My ears are more sensitive to noise, which is a shame because it’s not exactly a health spa around here. My patience is on the blurry side…well yeah alright, let’s just go with I have none. My loved ones words are misconstrued in my head. I can’t sleep properly and I’m easily teary. Sounds like being pregnant doesn’t it? All this head case stuff to right a wrong in my guts. It’s like walking an emotional tightrope. Hold it together, fall off, fix it, breathe, do it all again.

I hate it when I yell at Miss Mimi for silly things, but I have certainly spent most of my day doing just that. Exasperated by the squealing and the energy that only a young child can muster, everything got to me. I yelled. She cried. I felt small.

Tonight I stomped around my child’s room, packing things away and picking up clothes. I stopped near Miss Mimi’s book shelf and stood up straight. I looked at her books. All those stories that make her happy and scared, excited and brave, just waiting for her. Dropping the pile of dirty clothes I asked her if she would like to hop into my bed with me and we could read as many stories as she liked. I almost burst into tears when she ran around the room, with wide eyes filled with excitement shouting “Yay! Yay! Yay!” Anything for a bit of attention from her beast of a mother. We snuggled in bed under the covers, her head on my shoulder and we read Sing a Song of Bottoms. We read Koala Lou, Tough Boris and Night Noises, diehard fans of Mem Fox. We spoke about how Koala Lou was so brave entering the Bush Olympics and Miss Mimi made me say over and over again “Miss Mimi Moo, I DO love you!” just like Koala Lou’s Mummy said to her. We spoke about what she would do with her day tomorrow and what we enjoyed about our day today. She fell asleep in my arms and I smiled. I sighed with relief that at the end of our day, especially at the end of a day that has been far from perfect, our ‘thing’ that pulls us back together is a something I love more than anything else. Reading to my baby girl. Those adventures and that magic that pours off each page, is a another page closer to the welcomed warmth and comfort that we missed over the long struggles of our day.

After carrying my sleeping child to her bed and kissing her softly, I closed the door quietly and snuck back up to my bed where I read a few chapters of my book. All these years later, my childhood love of reading still provides me with a safe haven, an escape from reality for awhile. It’s a comfort that I am so proud to pass down to my child. It’s a luxury I can afford to give freely.


6 thoughts on “How reading aloud saved my day.

CHECK YOUR UNDERSTANDING
(1) In the post about reading aloud, what did Miss Mimi have the narrator say over and over again?
(2) Name every book title the post about reading aloud says was read in bed that night.
(3) Write what comes next in the post about reading aloud, picking up after its final line.

Stored records
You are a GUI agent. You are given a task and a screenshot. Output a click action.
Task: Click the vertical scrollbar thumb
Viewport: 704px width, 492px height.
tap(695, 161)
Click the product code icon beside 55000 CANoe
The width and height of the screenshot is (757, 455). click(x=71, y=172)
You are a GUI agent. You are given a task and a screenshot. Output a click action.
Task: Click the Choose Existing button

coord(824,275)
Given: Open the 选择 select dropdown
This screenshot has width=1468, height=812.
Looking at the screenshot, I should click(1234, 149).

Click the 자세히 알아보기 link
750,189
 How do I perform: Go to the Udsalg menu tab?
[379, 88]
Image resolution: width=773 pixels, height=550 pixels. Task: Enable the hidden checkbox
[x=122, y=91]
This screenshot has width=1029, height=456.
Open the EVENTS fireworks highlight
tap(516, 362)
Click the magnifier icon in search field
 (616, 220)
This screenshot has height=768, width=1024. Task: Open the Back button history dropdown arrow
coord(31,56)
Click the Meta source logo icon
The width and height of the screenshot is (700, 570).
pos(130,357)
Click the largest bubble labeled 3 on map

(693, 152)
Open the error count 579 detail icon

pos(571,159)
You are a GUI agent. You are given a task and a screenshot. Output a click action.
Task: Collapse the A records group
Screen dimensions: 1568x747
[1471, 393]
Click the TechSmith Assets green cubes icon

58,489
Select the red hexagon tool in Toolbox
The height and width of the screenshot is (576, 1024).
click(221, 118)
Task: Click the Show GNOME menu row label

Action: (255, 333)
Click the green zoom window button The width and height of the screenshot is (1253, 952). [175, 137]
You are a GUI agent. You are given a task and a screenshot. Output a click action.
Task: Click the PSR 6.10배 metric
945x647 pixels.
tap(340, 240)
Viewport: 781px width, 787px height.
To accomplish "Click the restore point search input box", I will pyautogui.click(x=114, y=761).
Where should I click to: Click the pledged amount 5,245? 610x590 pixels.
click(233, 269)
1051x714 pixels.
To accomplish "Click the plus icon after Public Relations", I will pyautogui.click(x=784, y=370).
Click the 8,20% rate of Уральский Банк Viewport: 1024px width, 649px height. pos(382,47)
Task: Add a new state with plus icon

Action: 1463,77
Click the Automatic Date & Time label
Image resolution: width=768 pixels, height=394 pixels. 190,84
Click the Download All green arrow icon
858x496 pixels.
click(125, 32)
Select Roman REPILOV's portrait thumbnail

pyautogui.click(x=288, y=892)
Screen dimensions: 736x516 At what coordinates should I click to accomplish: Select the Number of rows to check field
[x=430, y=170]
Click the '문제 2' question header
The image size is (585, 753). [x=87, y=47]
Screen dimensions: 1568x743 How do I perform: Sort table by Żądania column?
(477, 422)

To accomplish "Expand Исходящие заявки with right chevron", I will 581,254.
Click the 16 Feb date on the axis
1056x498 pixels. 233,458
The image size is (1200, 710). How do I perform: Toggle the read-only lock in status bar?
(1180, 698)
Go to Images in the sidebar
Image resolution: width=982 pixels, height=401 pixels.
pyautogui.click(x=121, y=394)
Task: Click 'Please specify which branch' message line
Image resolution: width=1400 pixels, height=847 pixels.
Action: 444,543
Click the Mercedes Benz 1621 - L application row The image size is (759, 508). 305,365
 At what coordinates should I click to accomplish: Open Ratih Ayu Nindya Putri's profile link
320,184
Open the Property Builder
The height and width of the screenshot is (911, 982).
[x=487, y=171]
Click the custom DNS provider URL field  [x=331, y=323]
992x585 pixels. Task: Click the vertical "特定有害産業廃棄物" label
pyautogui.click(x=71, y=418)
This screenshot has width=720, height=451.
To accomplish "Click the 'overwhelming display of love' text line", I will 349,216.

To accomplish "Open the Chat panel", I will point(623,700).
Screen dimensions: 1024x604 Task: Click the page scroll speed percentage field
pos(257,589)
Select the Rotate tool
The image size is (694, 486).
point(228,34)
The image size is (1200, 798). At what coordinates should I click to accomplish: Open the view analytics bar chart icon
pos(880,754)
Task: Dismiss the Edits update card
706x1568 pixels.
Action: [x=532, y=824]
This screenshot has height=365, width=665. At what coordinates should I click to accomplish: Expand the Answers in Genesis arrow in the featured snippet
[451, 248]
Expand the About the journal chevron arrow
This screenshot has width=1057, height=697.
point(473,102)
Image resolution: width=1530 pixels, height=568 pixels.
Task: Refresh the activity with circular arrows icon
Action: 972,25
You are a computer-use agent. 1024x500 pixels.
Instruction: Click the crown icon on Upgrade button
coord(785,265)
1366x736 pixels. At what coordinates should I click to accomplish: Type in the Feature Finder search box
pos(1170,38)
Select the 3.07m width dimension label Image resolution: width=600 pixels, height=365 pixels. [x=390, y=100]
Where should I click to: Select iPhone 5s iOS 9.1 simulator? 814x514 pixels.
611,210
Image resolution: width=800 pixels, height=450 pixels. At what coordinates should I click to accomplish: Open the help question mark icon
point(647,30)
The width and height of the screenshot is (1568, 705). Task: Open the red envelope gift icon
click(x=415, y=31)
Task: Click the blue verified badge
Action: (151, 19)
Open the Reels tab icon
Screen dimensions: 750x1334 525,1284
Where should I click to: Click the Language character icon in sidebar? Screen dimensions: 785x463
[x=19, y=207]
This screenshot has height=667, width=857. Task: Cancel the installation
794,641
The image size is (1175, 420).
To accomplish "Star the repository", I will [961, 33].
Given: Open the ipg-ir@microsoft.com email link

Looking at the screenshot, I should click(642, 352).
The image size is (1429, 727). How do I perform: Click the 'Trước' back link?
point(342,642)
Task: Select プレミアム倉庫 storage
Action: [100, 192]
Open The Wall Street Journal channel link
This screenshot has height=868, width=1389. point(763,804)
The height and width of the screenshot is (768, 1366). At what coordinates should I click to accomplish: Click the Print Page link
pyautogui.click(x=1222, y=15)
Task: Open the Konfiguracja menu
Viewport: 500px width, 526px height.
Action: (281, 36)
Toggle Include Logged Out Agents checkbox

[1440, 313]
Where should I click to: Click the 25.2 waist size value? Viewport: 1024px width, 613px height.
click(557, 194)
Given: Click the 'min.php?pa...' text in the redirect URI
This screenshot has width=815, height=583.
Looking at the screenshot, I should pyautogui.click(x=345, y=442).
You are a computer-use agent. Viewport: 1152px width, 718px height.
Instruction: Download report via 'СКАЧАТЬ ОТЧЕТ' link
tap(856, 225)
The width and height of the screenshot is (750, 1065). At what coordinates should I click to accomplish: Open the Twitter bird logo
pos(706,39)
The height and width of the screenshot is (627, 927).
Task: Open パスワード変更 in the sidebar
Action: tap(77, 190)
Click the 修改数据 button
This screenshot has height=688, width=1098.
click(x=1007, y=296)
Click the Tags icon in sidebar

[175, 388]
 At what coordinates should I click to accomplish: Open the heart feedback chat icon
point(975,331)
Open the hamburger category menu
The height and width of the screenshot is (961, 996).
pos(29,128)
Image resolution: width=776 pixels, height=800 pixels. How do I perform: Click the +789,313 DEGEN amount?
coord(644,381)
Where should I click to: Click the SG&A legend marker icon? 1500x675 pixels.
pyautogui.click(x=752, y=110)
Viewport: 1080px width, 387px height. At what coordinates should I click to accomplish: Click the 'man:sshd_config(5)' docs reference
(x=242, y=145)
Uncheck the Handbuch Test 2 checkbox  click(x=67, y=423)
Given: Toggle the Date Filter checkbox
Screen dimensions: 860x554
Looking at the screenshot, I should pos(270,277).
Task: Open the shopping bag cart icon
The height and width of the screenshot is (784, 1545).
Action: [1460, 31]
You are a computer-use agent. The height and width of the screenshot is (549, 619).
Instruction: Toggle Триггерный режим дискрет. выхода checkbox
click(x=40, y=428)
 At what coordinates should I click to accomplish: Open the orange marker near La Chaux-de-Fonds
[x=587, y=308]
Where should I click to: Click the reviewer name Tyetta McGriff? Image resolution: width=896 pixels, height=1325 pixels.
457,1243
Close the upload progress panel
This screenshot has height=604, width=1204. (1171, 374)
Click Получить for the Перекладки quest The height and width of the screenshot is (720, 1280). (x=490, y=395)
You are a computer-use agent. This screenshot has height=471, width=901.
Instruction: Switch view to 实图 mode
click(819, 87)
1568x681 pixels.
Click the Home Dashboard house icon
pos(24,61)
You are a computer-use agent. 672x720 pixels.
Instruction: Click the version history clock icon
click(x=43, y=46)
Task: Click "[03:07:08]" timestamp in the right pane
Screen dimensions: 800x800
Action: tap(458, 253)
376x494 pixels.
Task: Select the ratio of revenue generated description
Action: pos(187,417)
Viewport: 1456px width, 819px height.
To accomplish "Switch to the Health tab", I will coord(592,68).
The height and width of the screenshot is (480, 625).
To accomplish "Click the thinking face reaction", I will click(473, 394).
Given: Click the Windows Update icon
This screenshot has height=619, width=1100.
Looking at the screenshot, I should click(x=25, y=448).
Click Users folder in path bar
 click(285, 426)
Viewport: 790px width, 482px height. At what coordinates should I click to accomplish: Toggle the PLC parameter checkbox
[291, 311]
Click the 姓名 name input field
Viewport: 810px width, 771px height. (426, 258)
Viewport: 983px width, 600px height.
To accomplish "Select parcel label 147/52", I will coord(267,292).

OUTPUTS FOR THE TASKS
(1) "Miss Mimi Moo, I DO love you!"

(2) Sing a Song of Bottoms, Koala Lou, Tough Boris, Night Noises

(3)
  1. I think this is the best thing you’ve written. I really can’t think of much else to say apart from that….*ahem*. Great work, Jade.

  2. Beautiful Day….its easy to see why you love your Learning Ladder business and why its thriving x

  3. OMG talk about nearly having me in tears……………….just beautiful, Miss Mimi is so very lucky to have a mummy like you, crohns or no crohns, just beautiful xox

  4. Hello! I went off the radar a bit last year, not so much time for reading and writing. I’m back on track now though and have just read this beautiful post. It’s really lovely. I could relate to so many things! My little girl has asthma and has to take prednisolone sometimes. She gets so absent-minded and irritable and uncontrollable, but if she doesn’t take it, she can’t breathe. And I get so grumpy with her after a few days of it … We all just have to do what we have to to get by and the wonderful thing is bad times always pass and the love and bond between a parent and child can withstand almost anything. Especially if you take the time to do lovely things like reading to your little one and letting her fall asleep in your arms. This was a great reminder of how simple it is to create special moments with your child even when things don’t seem to be going right.

  5. Thanks guys, I love hearing your thoughts.
    Belinda, thank you so much for sharing. Miss Mimi has bad asthma too and has had some horrifically bad behaviour on pred. I feel your pain there! 🙂

  6. Love this post Jade. Days when my patience has disappeared and I’ve been a crabby, cranky mum – sitting down with my two and a good book or two or ten is guaranteed to bring a bit of peace to the day. What a wonderful power of books.